Source excerpt ▸
# Do you like chocolate peanut butter desserts?



## LifeGoesOn (Feb 7, 2011)

I do! :boogie But I know some people who don't like the tastes mixed together.


----------



## layitontheline (Aug 19, 2009)

Very much. Anything in that combination is good to go with me.


----------



## Bbpuff (Sep 1, 2010)

NOO!! YOUR MAKING ME HUNGRY WITH THESE PICTURES!! You have no idea how much peanutbutter and chocolate I ate today.. The guilt is consuming me.. D:


----------



## LifeGoesOn (Feb 7, 2011)

:boogie


----------



## Bbpuff (Sep 1, 2010)

)': Evil...


----------



## Arrested Development (Jun 3, 2010)

LifeGoesOn said:


> I do! :boogie But I know some people who don't like the tastes mixed together.


Such beauty....*tear*

Ben and Jerry's has a flavor called Chubby Hubby (Fudge Covered Peanut Butter Filled Pretzels in Vanilla Malt Ice Cream Rippled with Fudge & Peanut Butter). SO damn good!


----------



## MojoCrunch (Mar 25, 2011)

Chocolate Peanut Butter Haagendaas.....MmMmMmMm....


----------



## Still Waters (Sep 18, 2008)

LifeGoesOn said:


> I do! :boogie But I know some people who don't like the tastes mixed together.

Dataset ▸
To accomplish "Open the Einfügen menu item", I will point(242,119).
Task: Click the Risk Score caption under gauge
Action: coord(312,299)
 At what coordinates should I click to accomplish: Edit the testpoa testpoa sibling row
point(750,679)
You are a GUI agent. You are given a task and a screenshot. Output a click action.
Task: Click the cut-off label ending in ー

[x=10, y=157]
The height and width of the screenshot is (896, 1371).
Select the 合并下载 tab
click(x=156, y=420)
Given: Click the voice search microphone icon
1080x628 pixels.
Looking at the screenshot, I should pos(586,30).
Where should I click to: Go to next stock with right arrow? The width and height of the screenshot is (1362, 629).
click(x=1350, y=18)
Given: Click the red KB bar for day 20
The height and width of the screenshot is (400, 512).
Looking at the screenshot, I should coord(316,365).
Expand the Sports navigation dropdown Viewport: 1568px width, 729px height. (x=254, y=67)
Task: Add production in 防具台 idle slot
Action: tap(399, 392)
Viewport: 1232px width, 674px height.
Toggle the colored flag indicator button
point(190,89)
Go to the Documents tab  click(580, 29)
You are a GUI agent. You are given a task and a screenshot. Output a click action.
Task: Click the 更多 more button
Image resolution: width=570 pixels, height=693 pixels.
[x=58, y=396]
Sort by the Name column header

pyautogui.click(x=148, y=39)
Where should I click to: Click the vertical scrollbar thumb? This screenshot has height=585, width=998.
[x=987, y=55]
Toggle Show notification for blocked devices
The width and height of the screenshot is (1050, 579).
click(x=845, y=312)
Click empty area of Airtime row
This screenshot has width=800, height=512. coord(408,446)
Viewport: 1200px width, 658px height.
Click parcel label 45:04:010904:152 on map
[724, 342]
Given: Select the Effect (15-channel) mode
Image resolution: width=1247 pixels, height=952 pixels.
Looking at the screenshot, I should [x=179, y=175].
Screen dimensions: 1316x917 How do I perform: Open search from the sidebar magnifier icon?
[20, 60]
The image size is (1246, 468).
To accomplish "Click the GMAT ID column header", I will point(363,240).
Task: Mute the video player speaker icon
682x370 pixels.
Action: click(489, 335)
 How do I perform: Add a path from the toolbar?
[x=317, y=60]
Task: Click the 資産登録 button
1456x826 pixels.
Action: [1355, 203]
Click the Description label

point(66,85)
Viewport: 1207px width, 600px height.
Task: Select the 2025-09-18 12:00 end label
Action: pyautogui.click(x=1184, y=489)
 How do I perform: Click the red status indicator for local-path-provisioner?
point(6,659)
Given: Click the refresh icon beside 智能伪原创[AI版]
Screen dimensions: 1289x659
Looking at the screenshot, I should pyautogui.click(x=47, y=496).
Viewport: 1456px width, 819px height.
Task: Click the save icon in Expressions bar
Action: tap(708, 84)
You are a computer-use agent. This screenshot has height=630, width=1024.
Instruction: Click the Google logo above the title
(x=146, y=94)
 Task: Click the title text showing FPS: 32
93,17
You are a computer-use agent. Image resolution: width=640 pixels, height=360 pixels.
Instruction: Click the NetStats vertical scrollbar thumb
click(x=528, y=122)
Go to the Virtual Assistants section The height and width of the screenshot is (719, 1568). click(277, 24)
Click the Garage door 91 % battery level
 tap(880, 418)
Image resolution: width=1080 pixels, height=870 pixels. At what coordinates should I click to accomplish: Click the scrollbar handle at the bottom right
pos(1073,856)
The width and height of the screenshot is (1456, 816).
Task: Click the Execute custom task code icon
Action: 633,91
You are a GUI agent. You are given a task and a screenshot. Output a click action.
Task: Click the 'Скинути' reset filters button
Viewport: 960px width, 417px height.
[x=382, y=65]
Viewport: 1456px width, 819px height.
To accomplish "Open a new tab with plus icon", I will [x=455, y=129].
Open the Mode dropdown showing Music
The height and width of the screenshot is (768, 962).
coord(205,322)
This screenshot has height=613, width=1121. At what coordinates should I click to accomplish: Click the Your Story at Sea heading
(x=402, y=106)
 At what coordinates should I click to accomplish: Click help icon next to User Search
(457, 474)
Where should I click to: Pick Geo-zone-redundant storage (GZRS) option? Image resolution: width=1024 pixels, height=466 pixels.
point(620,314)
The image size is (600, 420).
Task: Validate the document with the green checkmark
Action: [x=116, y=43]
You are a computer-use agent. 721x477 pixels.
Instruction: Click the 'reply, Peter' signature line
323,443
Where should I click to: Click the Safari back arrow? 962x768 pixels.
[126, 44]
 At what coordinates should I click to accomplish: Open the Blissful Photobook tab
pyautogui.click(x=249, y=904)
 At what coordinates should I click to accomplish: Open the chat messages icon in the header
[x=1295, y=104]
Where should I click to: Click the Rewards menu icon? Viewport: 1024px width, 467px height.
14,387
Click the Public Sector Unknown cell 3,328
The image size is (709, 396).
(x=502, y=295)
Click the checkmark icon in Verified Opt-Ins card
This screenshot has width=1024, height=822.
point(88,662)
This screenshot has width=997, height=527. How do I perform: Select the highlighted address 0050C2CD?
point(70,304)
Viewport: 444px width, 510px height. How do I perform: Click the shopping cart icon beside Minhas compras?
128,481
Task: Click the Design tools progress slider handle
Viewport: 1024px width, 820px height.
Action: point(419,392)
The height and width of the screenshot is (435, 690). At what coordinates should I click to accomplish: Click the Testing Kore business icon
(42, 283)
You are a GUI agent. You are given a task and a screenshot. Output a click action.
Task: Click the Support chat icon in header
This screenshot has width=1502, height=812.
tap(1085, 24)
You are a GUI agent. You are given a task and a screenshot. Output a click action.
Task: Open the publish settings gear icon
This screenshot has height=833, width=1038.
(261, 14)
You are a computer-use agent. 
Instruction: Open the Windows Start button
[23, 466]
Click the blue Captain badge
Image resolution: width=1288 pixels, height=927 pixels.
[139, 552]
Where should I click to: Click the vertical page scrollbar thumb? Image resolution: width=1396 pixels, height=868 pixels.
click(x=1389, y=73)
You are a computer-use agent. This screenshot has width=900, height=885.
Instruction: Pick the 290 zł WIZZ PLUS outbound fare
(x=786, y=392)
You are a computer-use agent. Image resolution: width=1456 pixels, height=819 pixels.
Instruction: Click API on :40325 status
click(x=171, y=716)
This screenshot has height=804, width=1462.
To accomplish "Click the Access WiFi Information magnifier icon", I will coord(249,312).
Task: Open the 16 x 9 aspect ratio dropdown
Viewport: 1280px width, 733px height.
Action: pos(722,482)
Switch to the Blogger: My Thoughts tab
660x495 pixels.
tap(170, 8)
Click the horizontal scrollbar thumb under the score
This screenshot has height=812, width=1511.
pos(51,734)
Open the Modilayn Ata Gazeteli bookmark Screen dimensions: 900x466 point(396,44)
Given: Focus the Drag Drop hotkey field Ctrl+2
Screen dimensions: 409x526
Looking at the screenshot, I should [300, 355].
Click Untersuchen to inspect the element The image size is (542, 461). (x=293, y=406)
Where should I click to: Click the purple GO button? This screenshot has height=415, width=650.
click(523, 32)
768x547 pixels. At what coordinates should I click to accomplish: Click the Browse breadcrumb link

To be done ▸
[1] Rewrite everything in the chocolate peanut butter thread from "# Do you like" down to "(Aug 19, 2009)", replacing "tastes" with "flavors".
[2] Carry on the forum thread about chocolate peanut butter desserts from the point at which it stops.

Answers to the problems ▸
[1]
# Do you like chocolate peanut butter desserts?



## LifeGoesOn (Feb 7, 2011)

I do! :boogie But I know some people who don't like the flavors mixed together.


----------



## layitontheline (Aug 19, 2009)

[2]
Who exactly are these "people" you speak of?!? I say they're either Pod people or Commies! In the interest of avoiding offending there rather peculiar sensibilities-I DEMAND they immediately send me any and all of these deplorable baked goods they might stumble upon. I shall dispose of them post haste!! My kindness,knows no bounds! :teeth


----------



## Giraffe (Sep 7, 2010)

Peanut butter and chocolate is just about my favorite combo.


----------



## skygazer (Dec 26, 2010)




----------



## LifeGoesOn (Feb 7, 2011)

:banana


----------



## mrbojangles (Oct 8, 2009)

LifeGoesOn said:


> :banana


----------



## LifeGoesOn (Feb 7, 2011)

^ :lol


----------



## skygazer (Dec 26, 2010)

love this thread:clap


----------



## LifeGoesOn (Feb 7, 2011)

^ Thanks! I love this thread too! :boogie Peanut butter and chocolate lovers unite! :high5 :banana


----------



## Bbpuff (Sep 1, 2010)

I ended up eating some peanut butter and crackers.. >_<;; Nuurr even more guilt... D':


----------



## Charizard (Feb 16, 2011)

I have to say, it's a powerful combination.


----------



## skygazer (Dec 26, 2010)

LOOK WHAT I FOUND










i wanna lick monitor... :mushy


----------



## LifeGoesOn (Feb 7, 2011)

skygazer's gone on a peanut butter and chocolate craze!!! :eek :lol :b


----------



## skygazer (Dec 26, 2010)

i'll be dreaming about this tonight and definitely going to the bakery tomorrow :b


----------



## ShamefulMetaphors (Sep 7, 2010)

I HATE peanut butter. LOATHE it. The smell, the texture, the way it feels if I get it on my hands. I'd rather eat dog food than peanut butter.

But I LOVE chocolate, just not when it's ruined by peanut butter  (or fruit flavored chocolate, gross)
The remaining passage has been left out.